======== GIVEN DATA
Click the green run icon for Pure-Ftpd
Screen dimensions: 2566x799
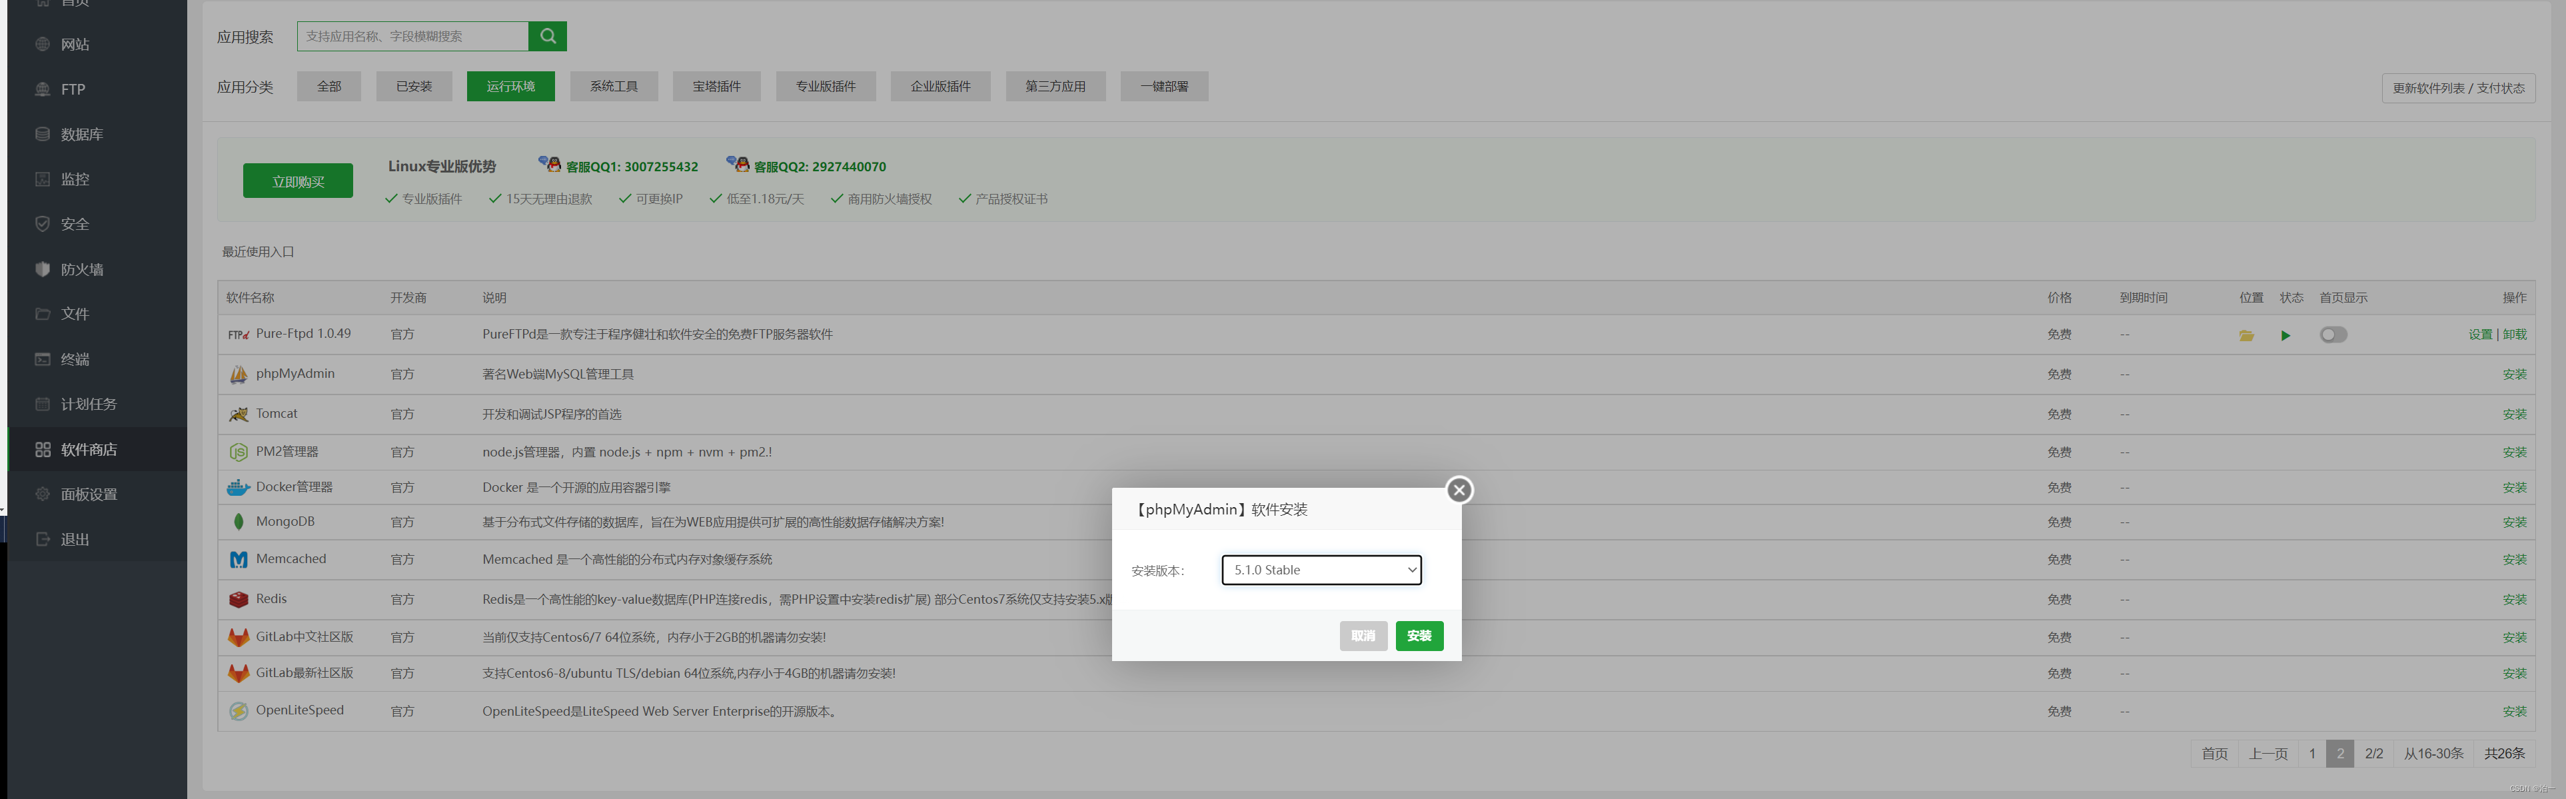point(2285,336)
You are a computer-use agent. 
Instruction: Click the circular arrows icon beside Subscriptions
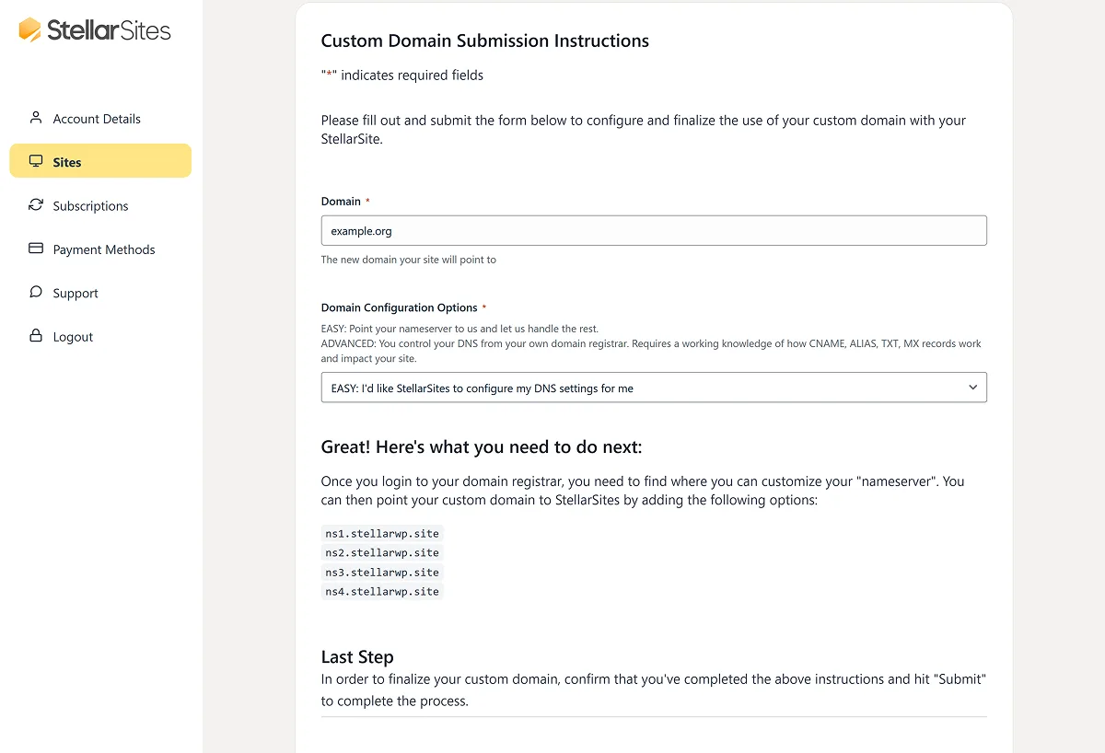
================
• _WRITTEN EXERCISE_
In the records, swap "circular arrows" for "refresh" across the stretch from the line containing "You are a computer-use agent." through the end of the records, and give those lines with nothing else changed. Omit the pictures.

• _WRITTEN RESPONSE_
You are a computer-use agent. 
Instruction: Click the refresh icon beside Subscriptions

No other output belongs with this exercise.